Versioning and ABI Stability¶
Method dispatch decisions can leak into ABI:
- Adding a method to an exported interface is a breaking change for implementers.
- Removing a method is breaking for callers.
- Changing receiver from value to pointer alters method-set membership for embedders.
- Switching a public type from concrete to interface (to allow alternate implementations) is breaking.

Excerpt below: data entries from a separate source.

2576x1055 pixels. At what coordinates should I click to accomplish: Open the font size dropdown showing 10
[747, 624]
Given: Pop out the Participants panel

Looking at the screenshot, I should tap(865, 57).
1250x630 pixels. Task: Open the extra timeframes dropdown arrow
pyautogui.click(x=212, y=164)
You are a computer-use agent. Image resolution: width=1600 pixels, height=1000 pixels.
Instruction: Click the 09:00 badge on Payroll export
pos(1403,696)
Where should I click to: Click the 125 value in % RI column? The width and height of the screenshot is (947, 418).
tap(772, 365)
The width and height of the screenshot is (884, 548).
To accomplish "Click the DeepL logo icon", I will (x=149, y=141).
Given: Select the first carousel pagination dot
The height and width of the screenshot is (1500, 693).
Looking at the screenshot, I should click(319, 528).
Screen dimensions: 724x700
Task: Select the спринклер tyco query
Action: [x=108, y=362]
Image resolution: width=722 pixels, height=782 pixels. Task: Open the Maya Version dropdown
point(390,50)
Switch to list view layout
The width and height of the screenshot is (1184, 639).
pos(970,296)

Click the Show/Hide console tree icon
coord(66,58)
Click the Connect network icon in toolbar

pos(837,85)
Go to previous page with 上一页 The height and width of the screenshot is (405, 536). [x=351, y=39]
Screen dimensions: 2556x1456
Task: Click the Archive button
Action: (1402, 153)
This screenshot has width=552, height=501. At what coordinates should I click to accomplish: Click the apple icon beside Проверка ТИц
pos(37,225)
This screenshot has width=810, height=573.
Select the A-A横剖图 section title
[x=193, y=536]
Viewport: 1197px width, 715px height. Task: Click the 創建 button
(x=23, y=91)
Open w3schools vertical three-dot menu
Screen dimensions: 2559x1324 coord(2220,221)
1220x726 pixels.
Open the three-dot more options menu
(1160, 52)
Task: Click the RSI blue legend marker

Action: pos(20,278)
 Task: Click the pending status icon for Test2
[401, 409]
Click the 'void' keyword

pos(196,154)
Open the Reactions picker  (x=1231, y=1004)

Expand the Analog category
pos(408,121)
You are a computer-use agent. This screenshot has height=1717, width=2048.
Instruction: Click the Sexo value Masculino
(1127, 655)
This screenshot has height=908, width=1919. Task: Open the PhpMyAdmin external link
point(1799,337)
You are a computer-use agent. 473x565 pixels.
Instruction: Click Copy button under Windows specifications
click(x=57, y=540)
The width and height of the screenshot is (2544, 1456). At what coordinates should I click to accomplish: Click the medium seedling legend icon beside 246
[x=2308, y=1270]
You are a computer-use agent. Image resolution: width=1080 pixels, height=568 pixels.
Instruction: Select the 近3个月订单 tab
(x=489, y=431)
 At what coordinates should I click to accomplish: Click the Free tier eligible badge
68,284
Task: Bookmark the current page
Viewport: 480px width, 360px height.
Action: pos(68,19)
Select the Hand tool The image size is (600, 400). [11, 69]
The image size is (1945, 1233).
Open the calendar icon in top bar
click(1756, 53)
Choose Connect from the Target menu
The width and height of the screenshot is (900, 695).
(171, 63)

Plan deprecation cycles. If you must change a public interface, add a new minor version of the interface (type Foo2 interface { Foo; NewMethod() }) and migrate callers.
Anti-Patterns at Scale¶
Anti-pattern 1 — "Interface everywhere for testability"¶
Inflates the public API, forces dynamic dispatch on every call, and creates mock proliferation. Use concrete types in production code; mock at integration boundaries.
Anti-pattern 2 — interface{} (or any) as a default parameter type¶
Every call boxes the argument, paying allocation + type-info cost. Limit to true universal containers (event buses, generic caches).
Anti-pattern 3 — One giant Service interface with 30 methods¶
Implementations must satisfy all of them. Itabs become large. Split by responsibility.
Anti-pattern 4 — Reflection-based dispatch in steady state¶
Reflection-based hot loops are 100-500x slower than static dispatch. Replace with codegen or generics.
Anti-pattern 5 — Premature PGO¶
PGO without a real bottleneck adds CI complexity for marginal wins. Profile first; apply PGO when the profile justifies it.
Tooling Stack¶
A mature dispatch-aware setup includes:
go test -bench+benchstat(significance testing)go tool pprof(CPU + memory profiling)go tool objdump(verify static vs indirect calls in the binary)perf staton Linux for hardware counters (branch-misses, icache-misses)- Continuous profiler in production (Pyroscope, Datadog Profiler, Polar Signals)
golangci-lintwith custom analyzers for "no interface in hot package X"staticcheckSA family (unused fields, dead code that bloats itabs)- PGO profile management (artifact storage, refresh cadence)
Summary¶
Professional dispatch tuning is a process, not a single optimization:
- Audit with profiles, focusing on indirect-call samples.
- Decide between pinning, hoisting, PGO, codegen, or generics.
- Validate with benchmarks and
benchstat. - Ship behind feature flags or canaries.
- Refresh PGO profiles regularly; stale profiles are worse than none.
- Resist premature optimization — most code is not hot enough to matter.
Combine these practices with the senior-level understanding of the compiler pipeline, and you can confidently own dispatch performance in a multi-team Go codebase.